Selected excerpt —
Metadata-Version: 1.1
Name: wagoner
Version: 1.0
Summary: A random word generator.
Home-page: https://github.com/sbusard/wagoner
Author: Simon Busard
Author-email: simon.busard@gmail.com
License: MIT
Download-URL: https://github.com/sbusard/wagoner/archive/1.0.zip
Description: wagoner
        =======
        
        ``wagoner`` is an anagram for rawogen, a random words generator.
        
        ``wagoner`` generates random words based on a given text. A random word is
        generated incrementally, and the given text is used to know which character
        should follow.
        
        
        Usage
        -----
        
        ``wagoner`` generates random words from tables extracted from texts. You need
        first to extract such a table from a text. To extract a table, use
        ``wagoner.table``::
        
            python -m wagoner.table TEXT --output text.table
        
        This command will extract the table corresponding to ``TEXT`` into the file
        ``text.table``.
        
        Then, given the extracted table, ``wagoner.word`` can extract random words::
        
            python -m wagoner.word text.table
        
        This command will generate ten words of ten characters, based on the
        information in ``text.table``. To generate another number of words, use the
        ``--count`` option and to change their length, the ``--length`` option.
        
        Random words can also be generated from trees. While the tables only tell
        the generation which character should follow, trees also ensure that the
        generated word will start like a regular word (from the text it comes from) and
        will end like a regular (maybe different word). Trees are built from a
        table or from a text::
        
            python -m wagoner.tree CONTENT --output text.tree
        
        This command will extract a tree from ``CONTENT`` and save it into the file
        ``text.tree``.
        
        Warning: trees can be very large and expensive to build; to control their
        complexity, you can use the ``--prefix`` and ``--length`` options. See below
        for more information.
        
        
        How does it work
        ----------------
        
        The main idea behind wagoner is to use a text to conduct the generation of
        random words. The words in the text show what usually follows a given prefix,
        and this information is used to choose the next character when building a word
        incrementally.
        
        For example, given the text composed of the two words ``ambiguous`` and
        ``gamblings``, and the prefix ``ig``, the first word tells us that the next
        character can be ``u`` (because in ``ambiguous``, the sub-word ``ig`` is
        followed by ``u``), and the second word tells us that the next character can
        be ``a`` or ``s`` (because in ``gamblings``, the prefix ``g`` is followed by
        ``a`` or ``s``). The next character is chosen randomly among the possible next
        characters and the word is incrementally generated following the same rule.

Listing —
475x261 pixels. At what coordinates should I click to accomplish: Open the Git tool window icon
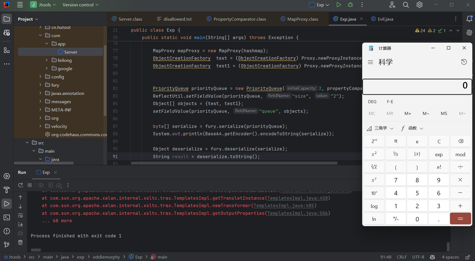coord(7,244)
* * *
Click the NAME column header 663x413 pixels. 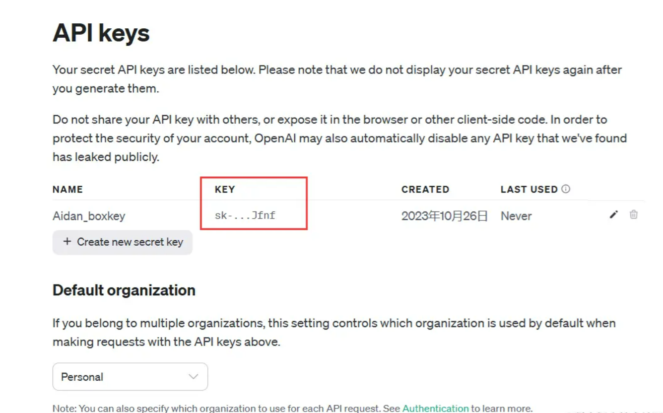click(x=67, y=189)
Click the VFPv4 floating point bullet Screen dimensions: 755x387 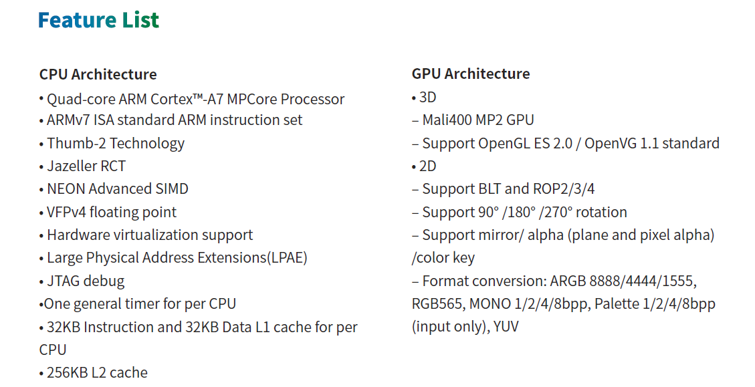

Directives —
1: According to the wagoner description, what is the name "wagoner" an anagram for?
2: Using the wagoner description, explain what generating words from trees provides that generating from tables does not.

Full solutions —
1: Rawogen, a random words generator.

2: Tables only tell the generation which character should follow. Trees also ensure that a generated word starts like a regular word from the source text and ends like a regular word, possibly a different one.